Lo sfruttamento minorile è la prima causa e conseguenza della povertà. Le
famiglie che sono costrette ad affrontare da sole la povertà, perché non ricevono
nessun aiuto dallo Stato, devono chiedere un aiuto da parte di tutti i membri della
famiglia, anche ai più piccoli.
Tutti i componenti della famiglia devono darsi da fare con un unico obiettivo:
sopravvivere. Secondo le statistiche dell’Organizzazione Mondiale del Lavoro, 250
milioni di bambini al di sotto dei 14 anni sono soggetti a sfruttamento minorile.
“Gli Stati riconoscono il diritto di ogni bambino ad essere protetto contro lo
sfruttamento economico e a non essere costretto ad alcun lavoro che comporti
rischi o sia suscettibile di porre repentaglio alla sua educazione o di nuocere alla
sua salute, o al suo sviluppo fisico, mentale, spirituale, sociale”: così dice l’articolo
32 della convenzione ONU sui diritti dell’infanzia.

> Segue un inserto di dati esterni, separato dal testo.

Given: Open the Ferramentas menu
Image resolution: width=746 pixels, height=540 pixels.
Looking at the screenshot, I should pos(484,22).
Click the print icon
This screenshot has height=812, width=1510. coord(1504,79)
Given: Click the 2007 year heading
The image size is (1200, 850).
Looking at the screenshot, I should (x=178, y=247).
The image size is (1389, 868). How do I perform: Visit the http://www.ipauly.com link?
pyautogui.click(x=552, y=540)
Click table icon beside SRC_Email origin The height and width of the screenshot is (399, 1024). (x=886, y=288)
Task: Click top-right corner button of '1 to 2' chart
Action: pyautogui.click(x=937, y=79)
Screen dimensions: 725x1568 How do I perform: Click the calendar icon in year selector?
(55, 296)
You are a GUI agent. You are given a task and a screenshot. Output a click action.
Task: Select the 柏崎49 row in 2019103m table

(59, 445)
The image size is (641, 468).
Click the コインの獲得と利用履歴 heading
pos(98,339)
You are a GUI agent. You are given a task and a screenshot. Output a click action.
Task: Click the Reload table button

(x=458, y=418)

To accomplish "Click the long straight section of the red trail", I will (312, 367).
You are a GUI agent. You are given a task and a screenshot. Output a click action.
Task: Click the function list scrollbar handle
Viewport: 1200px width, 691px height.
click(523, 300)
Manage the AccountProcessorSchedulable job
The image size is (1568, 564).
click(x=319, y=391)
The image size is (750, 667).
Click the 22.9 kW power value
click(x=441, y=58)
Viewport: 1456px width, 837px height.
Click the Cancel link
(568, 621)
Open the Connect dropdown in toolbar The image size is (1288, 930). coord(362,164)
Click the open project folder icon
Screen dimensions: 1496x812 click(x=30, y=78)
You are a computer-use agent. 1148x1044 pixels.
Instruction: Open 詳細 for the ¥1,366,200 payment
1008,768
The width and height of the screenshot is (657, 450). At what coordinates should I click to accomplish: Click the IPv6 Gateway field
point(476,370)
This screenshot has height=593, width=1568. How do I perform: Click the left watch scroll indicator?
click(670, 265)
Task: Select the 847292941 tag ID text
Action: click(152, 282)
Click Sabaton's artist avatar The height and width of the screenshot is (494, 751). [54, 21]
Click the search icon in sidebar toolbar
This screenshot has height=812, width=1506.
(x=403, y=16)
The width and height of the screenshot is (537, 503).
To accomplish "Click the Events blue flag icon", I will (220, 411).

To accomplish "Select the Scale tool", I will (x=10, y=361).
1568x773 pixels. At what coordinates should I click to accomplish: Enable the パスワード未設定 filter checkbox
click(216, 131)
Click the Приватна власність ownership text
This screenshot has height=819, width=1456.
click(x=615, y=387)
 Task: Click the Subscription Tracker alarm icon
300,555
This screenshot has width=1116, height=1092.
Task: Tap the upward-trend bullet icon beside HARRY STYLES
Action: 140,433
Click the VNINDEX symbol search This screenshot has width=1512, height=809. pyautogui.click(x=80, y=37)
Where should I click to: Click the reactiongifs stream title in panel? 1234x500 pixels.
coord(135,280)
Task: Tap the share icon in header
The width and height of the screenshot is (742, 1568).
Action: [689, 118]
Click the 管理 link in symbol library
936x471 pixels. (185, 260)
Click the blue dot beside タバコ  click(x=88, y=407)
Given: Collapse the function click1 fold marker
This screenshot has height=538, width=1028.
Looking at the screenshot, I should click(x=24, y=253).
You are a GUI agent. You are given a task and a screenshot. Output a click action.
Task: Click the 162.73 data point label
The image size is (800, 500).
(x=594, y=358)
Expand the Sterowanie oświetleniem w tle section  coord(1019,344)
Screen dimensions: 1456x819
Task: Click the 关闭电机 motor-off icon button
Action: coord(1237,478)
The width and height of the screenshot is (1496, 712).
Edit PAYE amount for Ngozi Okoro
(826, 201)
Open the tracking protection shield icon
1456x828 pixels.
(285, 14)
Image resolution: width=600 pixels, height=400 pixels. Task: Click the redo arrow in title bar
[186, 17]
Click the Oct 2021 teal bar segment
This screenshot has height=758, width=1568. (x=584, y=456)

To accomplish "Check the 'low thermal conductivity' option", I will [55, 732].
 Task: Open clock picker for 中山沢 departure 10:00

Un’altra causa del lavoro minorile è la sete di profitto: i padroni assumono i
bambini perché si lasciano sfruttare di più senza opporsi, sono più abili e non
scioperano.
I minori vengono anche utilizzati in attività nocive, pericolose per il fisico, lavori
pesanti legati allo sfruttamento e alla schiavitù. Le convenzioni internazionali
fissano per legge l’età minima di accesso al lavoro, ma queste sono del tutto inutili
in alcuni paesi e il lavoro minorile continua ad essere praticato. Esistono diverse
forme del lavoro minorile: la riduzione in schiavitù, il lavoro in fabbriche e nel
settore agricolo. I bambini diventano operai, costretti al lavoro in campi infestati
dai pesticidi che possono provocare gravi danni alla salute o lavorano fino a 15 ore
al giorno. La forma peggiore che può assumere questo problema è l’impiego dei
bambini come soldati: questa barbara pratica consente agli sfruttatori di non
pagare il lavoro e semplifica loro le cose visto che i bambini non sanno che cosa
significa pericolo, sono coraggiosi e spesso utilizzati per rompere il fronte
avversario. Le ragazze invece, anche se in misura minore, sonno frequentemente
soggette a violenze sessuali.
Un altro fenomeno diffuso è la prostituzione minorile imposta ad almeno un
milione di bambine l’anno. Molte famiglie sono costrette a consegnare i propri figli
perché hanno debiti che non riescono a saldare. Altri sostengono, come il governo
e i datori di lavoro, che le famiglie possano far lavorare i bambini, se non riescono
a mantenere i loro figli. Ma perché non possono ricevere un aiuto dallo Stato?
L’Unicef, di fronte a tutto questo, cerca di intervenire e di rimediare con due
azioni: programmi che sostengono l’economia familiare, in modo che i minori
vengano meno sfruttati e non inseriti nel mondo del lavoro; e interventi per i
bambini lavoratori, per garantire loro possibilità di scuola e istruzione.

COMMENTO
Considerato che lo sfruttamento minorile è dovuto alla povertà delle famiglie e
soprattutto all’avidità delle multinazionali o in piccolo ai proprietari di fabbriche o
miniere; dato che non possiamo salvare tutti i bambini, noi singoli possiamo
boicottare o per lo meno non appoggiare, ne acquistare dalle industrie e dalle
grandi società che sappiamo non rispettano i diritti dei bambini, i quali diritti in
alcuni stati, per esempio Taiwan o la Cina, non sono stati ratificati e sono proprio
in questi luoghi che hanno sede le produzioni, che garantiscono a basso costo
prodotti che poi sul mercato mondiale sono venduti a prezzi centinaia di volte
superiori alle cifre pagate ai piccoli operai.